Removing Noisy and Irrelevant Information in Lipnet for Silent Communication Using Residual Attention Block
CH Jayaprakash Reddy
Department of Information Technology,
Vardhaman College of Engineering
Hyderabad-Telangana, 501286, India jayaprakashreddy0125@gmail.com
CH Meghanadh
Department of Information Technology,
Vardhaman College of Engineering
Hyderabad-Telangana, 501286, India Charpameghanadh97@gmail.com
M Sona Reddy
Department of Information Technology,
Vardhaman College of Engineering
Hyderabad-Telangana, 501286, India sonaareddy27@gmail.com
Dr B K Madhavi
Department of Information Technology,
Vardhaman College of Engineering
Hyderabad-Telangana, 501286, India Madhavi1593@vardhaman.org
Y Charan Raj
Department of Information Technology,
Vardhaman College of Engineering
Hyderabad-Telangana,501286,India yeluricharannetha143@gmail.com
Abstract— In order to facilitate communication in settings where auditory signals are inaccurate or missing, silent visual speech recognition attempts to decode spoken content only from lip movements. Although LipNet, a groundbreaking end-to-end architecture for sentence-level lip-reading, performs admirably, it is nevertheless susceptible to irrelevant facial motion, background noise, and changes in lighting. In order to minimize noisy, redundant features while maintaining significant spatiotemporal patterns, we propose an improved LipNet model in this study by incorporating Residual Attention Blocks (RABs) into the convolutional feature extraction stage.
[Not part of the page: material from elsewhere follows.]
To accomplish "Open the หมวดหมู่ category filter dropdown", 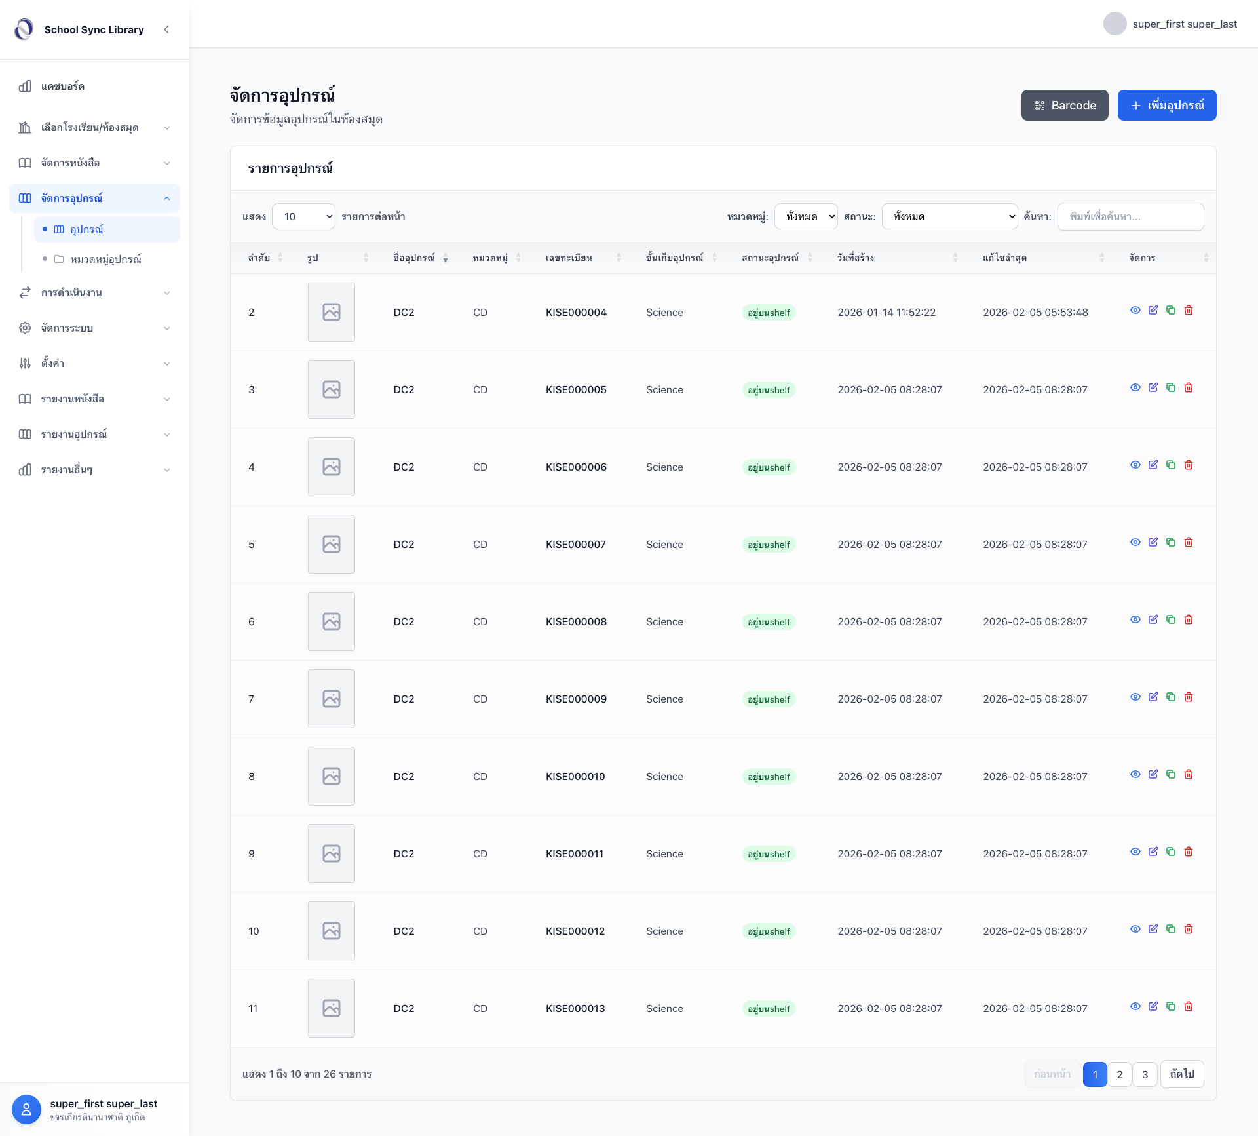I will point(806,216).
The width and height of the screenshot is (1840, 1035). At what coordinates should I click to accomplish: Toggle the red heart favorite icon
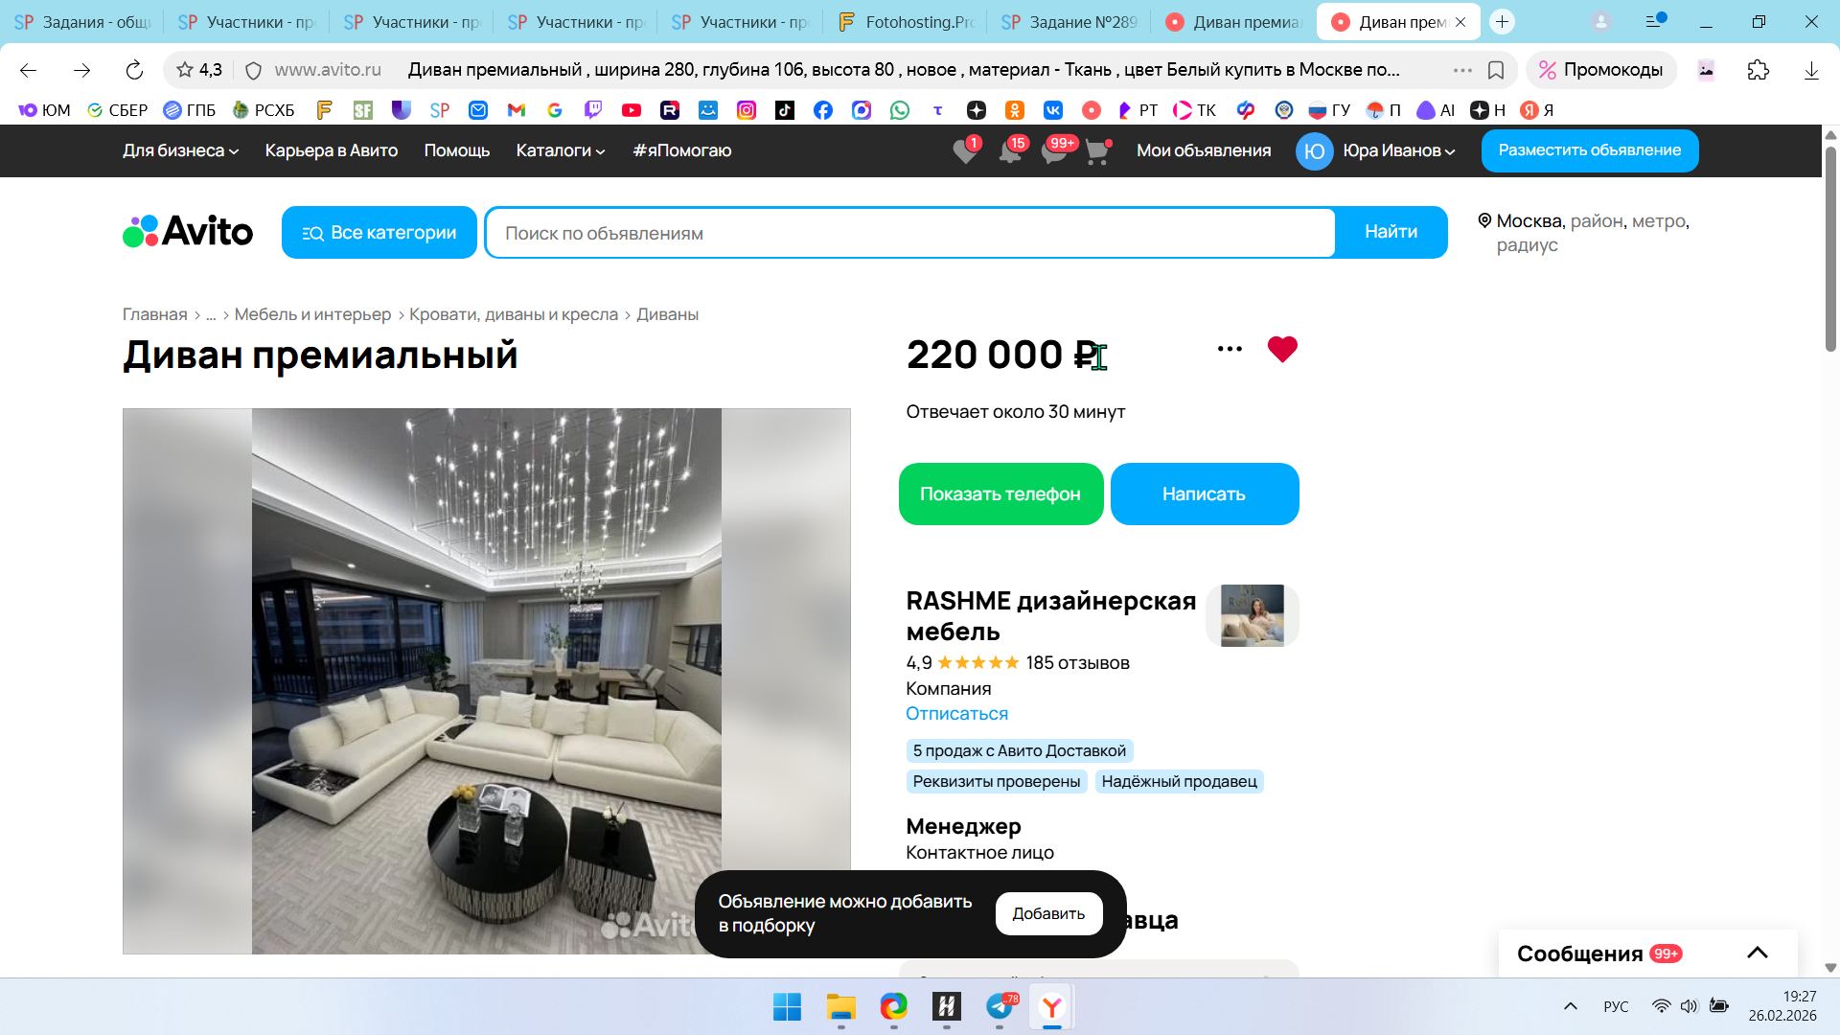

While residual connections preserve steady gradient flow during training, the attention mechanism selectively highlights discriminative lip-motion cues by combining channel and spatial weighting. When compared to the baseline LipNet, experimental evaluation shows that the suggested model achieves better word-level and character-level accuracy with notable decreases in Word Error Rate (WER). These findings demonstrate how well residual attention reinforces strong lip-motion representation and point to a possible path for silent communication systems that can withstand noise.
Keywords—LipNet, Visual Speech Recognition, Silent Communication, Lip Reading, Residual Attention Block, Spatiotemporal Feature Extraction, Deep Learning, 3D Convolutional Neural Networks, Bidirectional GRU, Connectionist Temporal Classification, Attention Mechanism.